• CONSIGNES:
[1] Reproduisez fidèlement le passage de la critique théâtrale qui commence aux mots « Orgueil, poursuite et décapitation : Retournement » et se termine après les mots « au Cour Florent. ».
[2] Reprenez la critique théâtrale à l'endroit où elle s'interrompt et poursuivez-en le texte.

• EXTRAIT:

**********

Orgueil, poursuite et décapitation : Retournement du stigmate pour un ovni théâtral - Théâtre de Belleville (Paris)
Un phare dans les ténèbres ? Non, la libération de nos ténèbres. C’est d’une cabine en verre que Marion Aubert (Juliette Bargain), clouée à sa chaise, convoque un langage féroce, sensible et brutal autour de ses personnages. Co-directrice du département de l’écritude l’ENSATT à Lyon, ses textes remarqués ont tellement conquis Nina Campan et son collectif Un soir Un chien, qu’iels ont décidé de se l’approprier dans le cadre des travaux de fin d’études au Cour Florent.
Ne cherchez pas un fil à cette histoire, il n’y en a pas ! Le destructuré est de mise, est une forme de pied de nez aux écritures et mises en scènes « classiques » respectant les traditions du milieu et les commandes des directeurs de théâtre majoritairement masculins. Orgueil, poursuite et décapitation dépèce la domination sous toutes ses formes. Comme énoncé dans la sous-titre comédie hystérique, la folie et l’hystérie ont toujours été associées aux femmes de manière à les décrédibiliser et asseoir une supériorité patriarcale. Un soir un chien retourne le stigmate et se sert de cette folie pour tirer des récits de vie, de violences, de pensées intrusives jusqu’aux fantasmes les plus inavouables. Tout cela symbolisé par les chonchons, dont la signification n’est point évidente de prime abord. Ils apparaissent chacun.e leur tour : enfant ingérable à la salopette bleue aux airs de poupée Chucky, belle-mère marâtre dégoutée par sa belle-fille et soucieuse de son impact sur la beauté de son fils chéri, secrétaire soumise avec quelques injections de misogynie intégrée, directeur de théâtre libidineux ou femme au foyer qui tente de sortir de la violence…
Tous ces personnages défilent devant leur créatrice, avec le surmoi HS et la permission à toute la bassesse et aux dingueries possibles, rendant le spectateur à la lois hilare, perturbé et irrité. Cette liberté d’écriture qu’étale Juliette Bargain, en étonnante Marion Aubert, sur les parois de la cabine commence à lui monter à la tête si bien que ses personnages se révoltent contre elles. Coup de tonnerre dans la mise en abyme, sur les difficultés d’être dramaturge et actrice, qui rajoute l’idée à nous spectateurs.rices qu’il est aussi bénéfique de sortir d’un schéma narratif traditionnel pour souligner nos folies, peurs et joies.

**********

• DONNÉES FOURNIES:
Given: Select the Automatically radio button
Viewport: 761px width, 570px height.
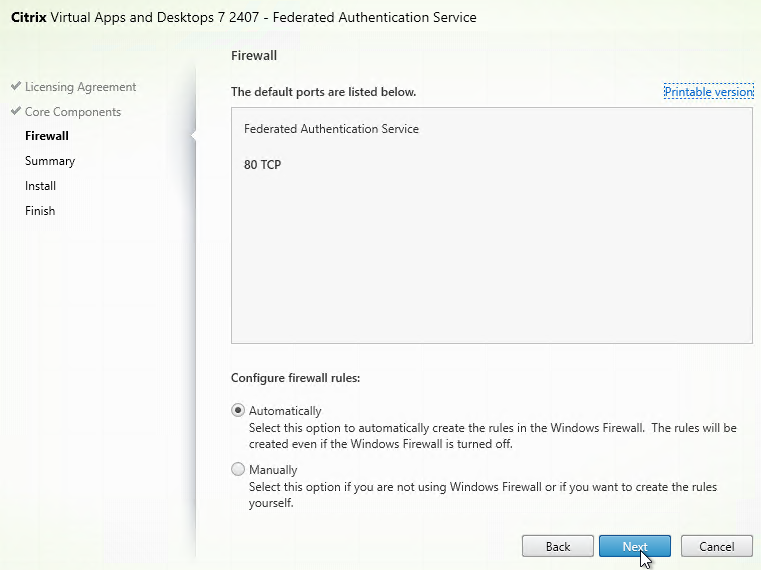Looking at the screenshot, I should click(x=238, y=410).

**********

• RÉPONSES AUX EXERCICES:
[1]
Orgueil, poursuite et décapitation : Retournement du stigmate pour un ovni théâtral - Théâtre de Belleville (Paris)
Un phare dans les ténèbres ? Non, la libération de nos ténèbres. C’est d’une cabine en verre que Marion Aubert (Juliette Bargain), clouée à sa chaise, convoque un langage féroce, sensible et brutal autour de ses personnages. Co-directrice du département de l’écritude l’ENSATT à Lyon, ses textes remarqués ont tellement conquis Nina Campan et son collectif Un soir Un chien, qu’iels ont décidé de se l’approprier dans le cadre des travaux de fin d’études au Cour Florent.

[2]
Cet ovni théâtral ne serait ce qu’il est sans la fougue du collectif Un soir un chien : Juliette Bargain, Margaux Hajjar, Charlotte Moinat et Morgane Patton forment un quatuor complémentaire où chacune se sert de l’humour à l’échelle de leur personnage avec brio. Mention spéciale à Charlotte Moinat qui prouve une aise totale avec le plateau, entre espièglerie enfantine et folie réjouissante. Rémi Giordan, unique homme de cette distribution, est très convainquant en mâle puant (ce genre d’homme qui fait péter les scores de la misandrie).
« Ne faites pas semblant d’avoir tout compris ». Sur ces mots s’achèvent la pièce intense de Marion Aubert ; parce que oui le sens est à laisser en bas des escaliers du théâtre sans obligation de tout comprendre. Orgueil, poursuite et décapitation appuie sur nos tabous, sur la dénonciation de la domination patriarcale comme créative et sur les restants de nos idées, coincées dans le dédale de notre imagination.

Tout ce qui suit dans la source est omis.